Le 14 octobre dernier, la presse suédoise a révélé que Kylian Mbappé était "raisonnablement soupçonné" concernant une affaire de viol présumé, qui se serait déroulé à son hôtel lors de son séjour à Stockholm. Un mois après le début de cette affaire retentissante, où en est ce dossier ?
«Même à l’époque où Zlatan Ibrahimovic jouait au Paris Saint-Germain, je n’ai jamais été autant sollicitée.» Depuis environ un mois, le téléphone de Johanna Franden ne cesse de sonner. Correspondante à Paris pour le média suédois Aftonbladet, la journaliste a été contactée par près de 150 confrères dans l’Hexagone à la suite de l’affaire Kylian Mbappé. Il faut dire que c’est la publication pour laquelle elle travaille qui a révélé, photos à l’appui, que le Bondynois avait séjourné plusieurs jours à Stockholm le mois dernier, pendant que les Bleus affrontaient Israël dans le cadre de la Ligue des Nations. Une escapade qui a fait tache puisque Didier Deschamps avait annoncé son forfait afin qu’il puisse se retaper physiquement après sa blessure au Real Madrid. Club avec lequel il avait d’ailleurs joué après l’annonce de la liste par le sélectionneur des Bleus. Ce qui avait déjà provoqué de nombreuses polémiques concernant son rôle et son implication en sélection. Mais c’est un tout autre débat.
Par la suite, Aftonbladet mais également d’autres médias comme Expressen, ont dévoilé les coulisses de ce voyage, dont Nordi Mukiele serait à l’origine. Ainsi, il a été révélé que l’ancien joueur du PSG aurait passé plusieurs soirées en bonne compagnie au sein du restaurant "Chez Jolie" ainsi que son annexe, le bar à vin "Petite Soeur". Un établissement qui possède une chambre privée au sous-sol avec un grand bar. Par la suite, KM9 et son entourage ont passé la soirée dans une boîte de nuit de la capitale suédoise, le V. Mais pour que le footballeur et ses amis puissent profiter en toute tranquillité et surtout en toute discrétion, les clients de la discothèque avaient dû laisser leur téléphone dans une enveloppe à l’entrée de la discothèque. Mbappé aurait également déboursé 43 000 euros pour privatiser la salle de ping-pong de la boite, tout en laissant 1750 euros de pourboires d’après Aftonbladet.
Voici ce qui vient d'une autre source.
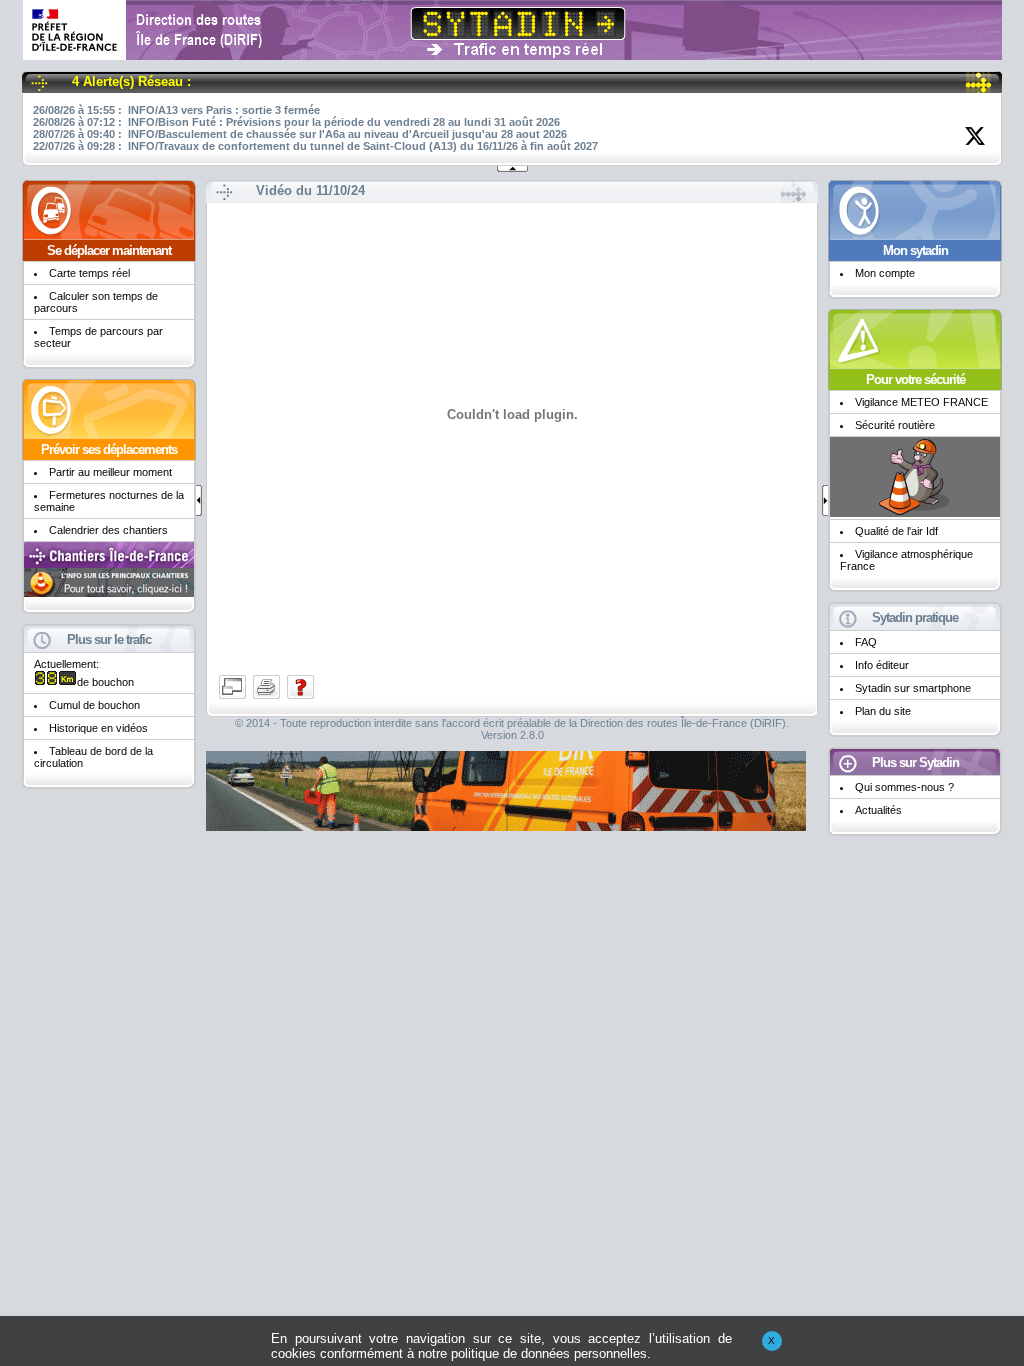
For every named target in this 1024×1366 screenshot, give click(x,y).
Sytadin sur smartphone (913, 688)
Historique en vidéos (98, 728)
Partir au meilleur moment (110, 472)
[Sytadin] (512, 52)
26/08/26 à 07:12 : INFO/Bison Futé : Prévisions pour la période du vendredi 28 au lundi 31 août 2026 (296, 122)
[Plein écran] (234, 697)
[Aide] (300, 697)
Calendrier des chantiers (108, 530)
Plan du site (883, 711)
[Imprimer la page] (268, 697)
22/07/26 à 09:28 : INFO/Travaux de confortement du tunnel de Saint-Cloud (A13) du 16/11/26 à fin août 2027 (315, 146)
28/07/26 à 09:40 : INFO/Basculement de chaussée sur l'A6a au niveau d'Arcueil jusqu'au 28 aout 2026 (300, 134)
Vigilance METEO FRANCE (921, 402)
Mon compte (885, 273)
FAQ (866, 642)
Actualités (878, 810)
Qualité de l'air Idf (896, 531)
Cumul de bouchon (94, 705)
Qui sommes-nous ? (904, 787)
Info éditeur (882, 665)
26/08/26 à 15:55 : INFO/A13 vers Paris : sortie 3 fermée (176, 110)
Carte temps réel (89, 273)
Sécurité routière (895, 425)
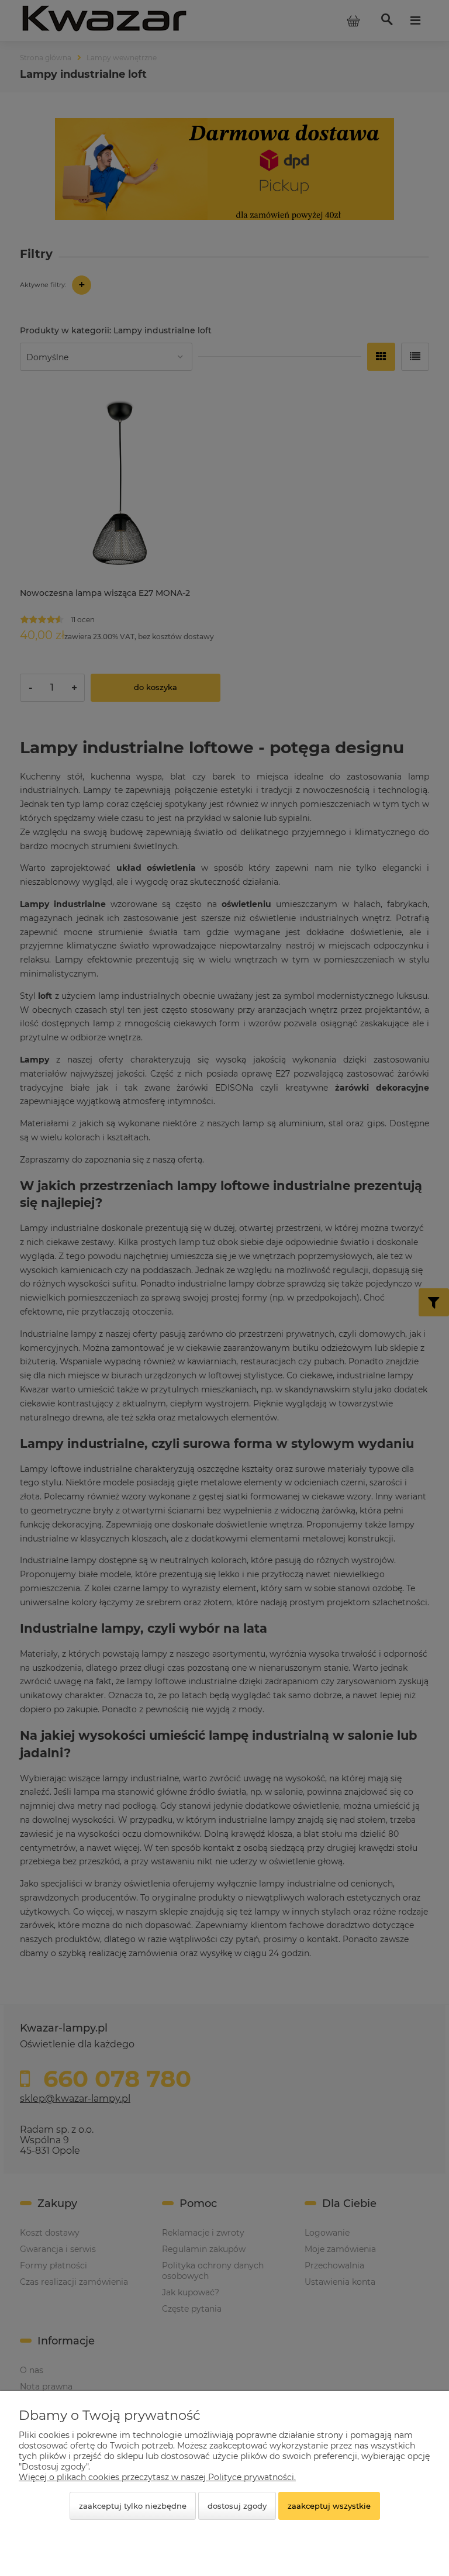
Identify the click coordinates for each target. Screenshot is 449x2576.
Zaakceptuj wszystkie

De son côté, L’Equipe a évoqué la somme de 100 000 euros concernant ses voyages en jet privé et le stationnement de son avion en Suède.
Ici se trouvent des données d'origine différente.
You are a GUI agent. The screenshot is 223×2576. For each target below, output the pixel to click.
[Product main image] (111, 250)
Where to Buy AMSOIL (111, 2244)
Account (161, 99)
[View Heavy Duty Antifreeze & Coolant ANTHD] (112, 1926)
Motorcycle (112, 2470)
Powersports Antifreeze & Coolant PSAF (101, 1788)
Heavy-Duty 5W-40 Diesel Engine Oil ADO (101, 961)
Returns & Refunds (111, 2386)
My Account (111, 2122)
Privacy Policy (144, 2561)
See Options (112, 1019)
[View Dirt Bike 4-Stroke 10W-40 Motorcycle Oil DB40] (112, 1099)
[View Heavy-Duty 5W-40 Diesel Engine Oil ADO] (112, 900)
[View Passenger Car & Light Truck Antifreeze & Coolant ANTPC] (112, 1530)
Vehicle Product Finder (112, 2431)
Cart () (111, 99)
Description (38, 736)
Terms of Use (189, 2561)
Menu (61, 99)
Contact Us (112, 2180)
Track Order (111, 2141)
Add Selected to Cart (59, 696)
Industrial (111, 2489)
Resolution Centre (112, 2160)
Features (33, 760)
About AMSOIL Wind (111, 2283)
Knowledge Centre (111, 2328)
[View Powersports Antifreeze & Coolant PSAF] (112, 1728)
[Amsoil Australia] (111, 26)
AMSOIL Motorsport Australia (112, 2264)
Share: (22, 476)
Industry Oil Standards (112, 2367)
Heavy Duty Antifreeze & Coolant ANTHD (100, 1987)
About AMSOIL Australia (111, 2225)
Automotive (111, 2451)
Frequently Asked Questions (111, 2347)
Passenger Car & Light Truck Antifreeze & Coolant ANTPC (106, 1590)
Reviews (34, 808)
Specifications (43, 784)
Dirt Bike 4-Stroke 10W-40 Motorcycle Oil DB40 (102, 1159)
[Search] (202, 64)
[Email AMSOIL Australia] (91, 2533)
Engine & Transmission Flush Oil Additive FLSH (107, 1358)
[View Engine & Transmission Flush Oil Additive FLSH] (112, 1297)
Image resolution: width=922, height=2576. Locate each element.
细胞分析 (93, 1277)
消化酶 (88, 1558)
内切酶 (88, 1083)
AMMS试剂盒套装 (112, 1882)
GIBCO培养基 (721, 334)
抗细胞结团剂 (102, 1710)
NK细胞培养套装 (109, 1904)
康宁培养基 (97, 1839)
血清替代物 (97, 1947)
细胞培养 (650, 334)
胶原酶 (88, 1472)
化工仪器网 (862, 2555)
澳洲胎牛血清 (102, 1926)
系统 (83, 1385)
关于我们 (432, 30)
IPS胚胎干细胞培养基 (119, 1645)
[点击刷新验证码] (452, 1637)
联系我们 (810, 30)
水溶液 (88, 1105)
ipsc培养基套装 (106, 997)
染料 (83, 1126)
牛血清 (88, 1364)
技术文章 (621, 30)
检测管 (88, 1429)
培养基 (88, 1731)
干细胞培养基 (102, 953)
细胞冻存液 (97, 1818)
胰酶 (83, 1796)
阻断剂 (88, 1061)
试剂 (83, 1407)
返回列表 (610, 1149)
Un joueur "vraisemblablement soupçonné"
Après quelques jours à Stockholm, le Français s’est envolé pour Ajaccio en Corse, lui qui avait obtenu quelques jours de repos de la part des Merengues. Mais le 14 octobre, cette escapade polémique a viré au scandale. En effet, la presse suédoise a révélé qu’un viol aurait été commis dans l’hôtel où séjournaient le footballeur et ses amis. Quelques heures plus tard, Expressen et d’autres publications ont indiqué que KM9 était "raisonnablement soupçonné" d’agression sexuelle présumée. Des informations qui étaient également celles d’Aftonbladet, qui a apporté quelques précisions concernant la qualification du statut du joueur né en 98. « En Suède, on parle de "probablement soupçonné" ou de "vraisemblablement soupçonné", c’est comme cela qu’on traduit même si ce n’est pas une traduction parfaite. Pour lui, on peut dire que c’est "vraisemblablement soupçonné". Pour être "probablement soupçonné", il faut presque être pris en flagrant délit. On utilise ces termes quand il y a très peu ou beaucoup moins de doutes. Il aurait fallu des témoins ou que quelque chose se passe dehors», nous explique Johanna Franden.
Pointé du doigt, Mbappé, qui a visiblement reconnu avoir eu un rapport avec la jeune femme, qui s’est présentée à l’hôpital pour faire constater des lésions physiques; assure que tout était consenti. Il a d’ailleurs fourni des messages échangés avec la victime présumée pour prouver son innocence. La star française avait aussi publié un communiqué de presse avant de faire une allusion au PSG sur X, puisque cette affaire a éclaté à la veille de sa confrontation avec son ancien employeur concernant des montants impayés. Mais cela n’a absolument rien à voir selon la journaliste d’Aftonbladet. «Il a été "paparazzé" lors de sa deuxième soirée. Il a passé au moins 48 heures en Suède. C’est rare que quelqu’un comme lui puisse passer autant de temps dans une ville comme ça. Les journalistes et les photographes ont des contacts dans le milieu de la nuit de Stockholm. Ça ne m’étonne pas du tout que ce soit sorti. Quand j’entends l’avocate (de Mbappé, ndlr) dire qu’il a été pisté ou que c’est une espèce de complot contre lui, j’ai juste envie de rigoler. Un complot d’Aftonbladet avec le PSG ? J’ai envie de rire. Lui-même en avait un peu parlé sur X en faisant référence à son audition du lendemain face au PSG. Non, ça n’a rien à voir.»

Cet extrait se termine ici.